Nach einjähriger Bauzeit – so fix ging das damals – wurde im November 1924 bei saftigen Kartenpreisen (Reinhardt-Bühnen waren alle teuer!) die „Komödie“ mit großem Tamtam eröffnet mit Goldonis Commedia dell‘ arte „Der Diener zweier Herren“ – ein gesellschaftliches Ereignis, das selbst Regierungsmitglieder sich nicht entgehen ließen.
Fortan spielte hier beinahe alles, was Rang und Namen hatte im Theater der Reichshauptstadt. 1934 emigrierte Reinhardt; Hans Wölffer übernahm das Haus, bis es 1943 durch Bomben beschädigt wurde. Erst 1951 konnte Wölffer die Komödie erneut übernehmen; 1963 das Kudamm-Theater dazu. Er, sein Sohn Jürgen und die Enkel Christian (verstorben) und Martin machten im Familienverband den Kudamm-Bühnenboulevard zum Markenzeichen groß und hielten ihn hoch trotz diverser Schwierigkeiten in der Nachwendezeit.
Übrigens: Als Extra der Fotogalerie werden unter Glas einige Preziosen erstmals öffentlich gezeigt: handgezeichnete Kostümfigurinen und Bühnenbildentwürfe. Dazu ein originaler Parkettsessel aus der Erstausstattung. Ein Gruß von (an) Oskar Kaufmann – sehr berührend.

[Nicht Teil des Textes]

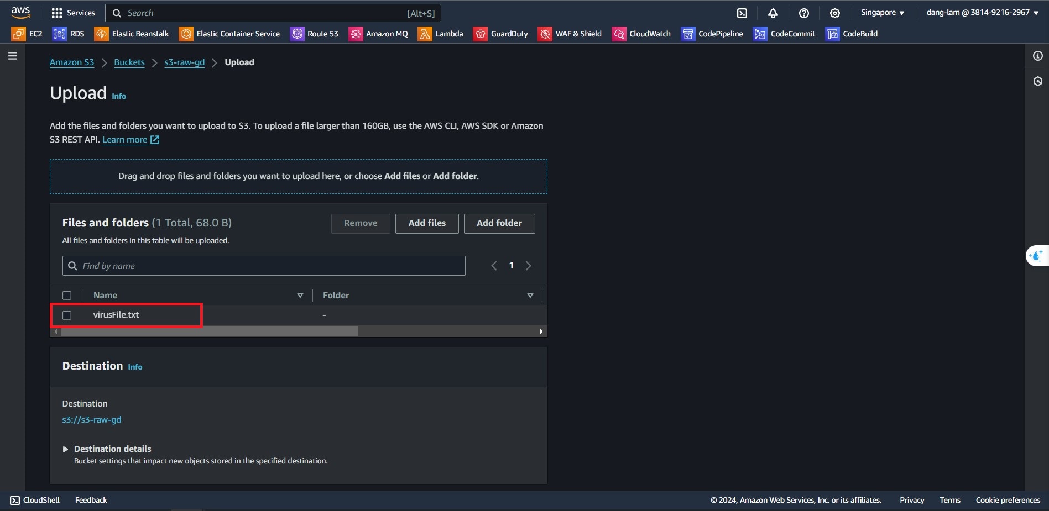Screen dimensions: 1049x511
Task: Open the notifications bell icon
Action: click(773, 13)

Dazu passen zwei Fotos: Eins von Mitte 1920 mit der Fassade Kudamm 206 und dem strahlenden Lichtfächer überm Eingang zur Komödie. Daneben ein Foto von 1951. Die Komödie spielte wieder seit März 1946, als Achim von Biel das rasch wieder hergestellte Haus im März 1946 mit Schillers „Kabale und Liebe“ wiedereröffnet hatte. Aber das Foto zeigt die noch stehende, freilich fensterlose Fassade des Vordergebäudes mit seiner feingliedrigen Stuck-Dekoration. Man hätte sie retten können. Wie man die historischen Kudammbühnen hätte unter Denkmalsschutz stellen können. Stattdessen erst Abriss der schönen Art-déco-Fassade für eine einfältige Nachkriegsmoderne (Architektin Sigrid Kressman-Zschach); jetzt deren Abriss einschließlich beider Theater. Soviel zum Sinn der Stadt für ihre Kulturgeschichte.
Übrigens, auch hätte man mit mehr Sinn fürs Erbe die Kaufmannsche Innenarchitektur der Komödie denkmalgerecht sanieren können. Offen gestanden, der jetzige Zustand, den womöglich viele für original 1924 halten, ist bloß ein fader, plüschiger Abklatsch der kostbar kunstvollen Arbeit Kaufmanns. Um den Verlust zu begreifen, genügt ein Blick in die Archive – oder ins Renaissancetheater. Doch wir blicken erwartungsvoll nach vorn auf die Bismarckstraße und die Interims-Ära im Schillertheater. Womöglich findet dort, im deutlich größeren Gehäuse, der Kudamm-Boulevard zu neuartigen Formen und Formaten – Marke Bismarckstraßen-Boulevard.